SUPPLIED PASSAGE ::
-- Begin --

In the first round, the lower seeded wild card in the conference played against the division winner with the best record while the other wild card played against the other division winner, and both wild cards were de facto #4 seeds. The other series matched the second and third place teams from the divisions. In the first two rounds, home ice advantage was awarded to the team with the better seed. Thereafter, it was awarded to the team that had the better regular season record followed by any necessary tie breakers.

- Legend
- A1, A2, A3 – The first, second, and third place teams from the Atlantic Division, respectively
- M1, M2, M3 – The first, second, and third place teams from the Metropolitan Division, respectively
- C1, C2, C3 – The first, second, and third place teams from the Central Division, respectively
- P1, P2, P3 – The first, second, and third place teams from the Pacific Division, respectively
- WC1, WC2 – Wild Card teams

==First round==

===Eastern Conference first round===

====(A1) Tampa Bay Lightning vs. (WC2) Columbus Blue Jackets====

The Tampa Bay Lightning earned the Presidents' Trophy as the NHL's best regular season team with 128 points. Columbus finished as the Eastern Conference's second wild card, earning 98 points. This was the first playoff meeting between these two teams. Tampa Bay won all three games in this year's regular season series.

-- End --

REQUIRED TASKS ::
**A.** Using the NHL playoff text, mark each statement yes or no, and quote the words that decide it: (i) In the first two rounds, the team with the better seed had home ice advantage. (ii) Tampa Bay and Columbus had met in the playoffs before. (iii) Columbus earned 98 points.
**B.** According to the NHL playoff text, how many points did the Tampa Bay Lightning earn in the regular season?

Part of a data file ::

-- Begin --

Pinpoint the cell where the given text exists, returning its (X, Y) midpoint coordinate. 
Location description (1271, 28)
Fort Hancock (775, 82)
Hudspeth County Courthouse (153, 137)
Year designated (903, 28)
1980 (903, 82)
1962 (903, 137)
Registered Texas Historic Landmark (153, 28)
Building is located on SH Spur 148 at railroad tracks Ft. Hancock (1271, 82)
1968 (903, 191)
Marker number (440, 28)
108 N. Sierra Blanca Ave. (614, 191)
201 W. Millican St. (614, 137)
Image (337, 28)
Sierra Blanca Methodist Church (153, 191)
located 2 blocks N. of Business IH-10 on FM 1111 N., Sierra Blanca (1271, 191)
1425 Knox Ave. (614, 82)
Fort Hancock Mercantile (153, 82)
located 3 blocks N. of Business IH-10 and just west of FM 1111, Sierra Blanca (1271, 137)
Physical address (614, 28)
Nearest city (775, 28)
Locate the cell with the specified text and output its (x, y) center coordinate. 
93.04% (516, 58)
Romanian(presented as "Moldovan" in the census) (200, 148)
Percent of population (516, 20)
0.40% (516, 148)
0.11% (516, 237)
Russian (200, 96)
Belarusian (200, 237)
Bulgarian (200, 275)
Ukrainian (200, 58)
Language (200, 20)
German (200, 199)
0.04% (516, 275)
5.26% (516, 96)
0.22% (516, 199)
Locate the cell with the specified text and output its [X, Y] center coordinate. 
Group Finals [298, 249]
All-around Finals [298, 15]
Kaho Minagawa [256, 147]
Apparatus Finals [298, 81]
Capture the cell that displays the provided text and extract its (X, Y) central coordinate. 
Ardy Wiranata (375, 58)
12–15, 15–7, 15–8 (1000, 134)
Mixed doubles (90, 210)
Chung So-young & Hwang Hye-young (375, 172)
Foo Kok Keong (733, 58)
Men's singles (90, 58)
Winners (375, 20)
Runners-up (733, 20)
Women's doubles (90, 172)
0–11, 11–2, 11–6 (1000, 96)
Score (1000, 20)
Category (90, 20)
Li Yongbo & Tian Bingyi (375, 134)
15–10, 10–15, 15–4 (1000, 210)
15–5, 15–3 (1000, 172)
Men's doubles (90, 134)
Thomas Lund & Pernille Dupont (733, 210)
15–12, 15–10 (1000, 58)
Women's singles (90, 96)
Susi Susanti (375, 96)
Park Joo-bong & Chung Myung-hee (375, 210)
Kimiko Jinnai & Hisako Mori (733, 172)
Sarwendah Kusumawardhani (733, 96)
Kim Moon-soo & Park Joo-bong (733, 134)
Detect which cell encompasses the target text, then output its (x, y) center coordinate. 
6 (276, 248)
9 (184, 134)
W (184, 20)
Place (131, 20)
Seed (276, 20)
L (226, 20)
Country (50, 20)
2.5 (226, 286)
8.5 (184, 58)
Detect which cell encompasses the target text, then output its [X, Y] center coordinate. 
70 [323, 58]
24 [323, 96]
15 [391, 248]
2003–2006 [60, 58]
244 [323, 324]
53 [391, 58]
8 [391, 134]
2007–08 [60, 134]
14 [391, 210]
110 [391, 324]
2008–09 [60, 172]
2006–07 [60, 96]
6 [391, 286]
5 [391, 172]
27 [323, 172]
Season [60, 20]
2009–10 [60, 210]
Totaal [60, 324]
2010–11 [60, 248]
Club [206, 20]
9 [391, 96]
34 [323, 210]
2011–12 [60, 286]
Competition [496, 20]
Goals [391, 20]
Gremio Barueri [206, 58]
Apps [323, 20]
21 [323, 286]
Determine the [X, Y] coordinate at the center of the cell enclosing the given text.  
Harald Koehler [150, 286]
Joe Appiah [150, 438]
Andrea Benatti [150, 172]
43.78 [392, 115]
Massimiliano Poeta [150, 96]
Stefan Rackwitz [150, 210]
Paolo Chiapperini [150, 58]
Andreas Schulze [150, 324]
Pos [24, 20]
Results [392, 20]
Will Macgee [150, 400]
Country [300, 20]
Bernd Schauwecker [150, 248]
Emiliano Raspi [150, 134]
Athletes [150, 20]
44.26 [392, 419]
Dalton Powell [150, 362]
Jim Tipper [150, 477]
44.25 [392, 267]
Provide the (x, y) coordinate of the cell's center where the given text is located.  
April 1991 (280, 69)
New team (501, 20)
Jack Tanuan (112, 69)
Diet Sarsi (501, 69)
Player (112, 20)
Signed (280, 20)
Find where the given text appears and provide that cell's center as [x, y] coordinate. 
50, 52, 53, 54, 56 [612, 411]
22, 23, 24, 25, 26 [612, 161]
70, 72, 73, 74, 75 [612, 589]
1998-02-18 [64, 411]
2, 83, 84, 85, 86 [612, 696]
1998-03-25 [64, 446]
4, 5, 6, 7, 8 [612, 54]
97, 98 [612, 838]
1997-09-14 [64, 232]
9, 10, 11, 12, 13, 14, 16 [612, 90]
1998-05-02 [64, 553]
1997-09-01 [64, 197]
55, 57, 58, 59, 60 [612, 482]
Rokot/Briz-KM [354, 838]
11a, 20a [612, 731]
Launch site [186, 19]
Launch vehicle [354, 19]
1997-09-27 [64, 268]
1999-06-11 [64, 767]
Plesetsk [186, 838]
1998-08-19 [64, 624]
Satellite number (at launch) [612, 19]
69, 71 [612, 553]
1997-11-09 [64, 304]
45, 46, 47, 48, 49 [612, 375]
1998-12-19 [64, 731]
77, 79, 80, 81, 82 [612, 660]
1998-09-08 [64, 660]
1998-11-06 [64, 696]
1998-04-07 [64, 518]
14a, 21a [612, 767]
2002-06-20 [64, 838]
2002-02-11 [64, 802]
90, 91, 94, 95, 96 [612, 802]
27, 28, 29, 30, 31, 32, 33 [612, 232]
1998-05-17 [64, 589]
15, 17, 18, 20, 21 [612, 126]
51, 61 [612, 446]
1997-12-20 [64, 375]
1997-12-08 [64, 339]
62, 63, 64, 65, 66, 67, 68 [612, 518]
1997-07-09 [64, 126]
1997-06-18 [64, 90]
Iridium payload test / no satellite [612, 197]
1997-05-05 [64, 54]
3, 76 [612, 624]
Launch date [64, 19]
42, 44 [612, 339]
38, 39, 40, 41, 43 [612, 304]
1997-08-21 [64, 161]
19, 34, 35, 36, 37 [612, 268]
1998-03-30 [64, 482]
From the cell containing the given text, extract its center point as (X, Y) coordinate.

-- End --

THE RESULTS ::
**A.**
(i) Yes: "In the first two rounds, home ice advantage was awarded to the team with the better seed."
(ii) No: "This was the first playoff meeting between these two teams."
(iii) Yes: "Columbus finished as the Eastern Conference's second wild card, earning 98 points."

**B.** 128 points.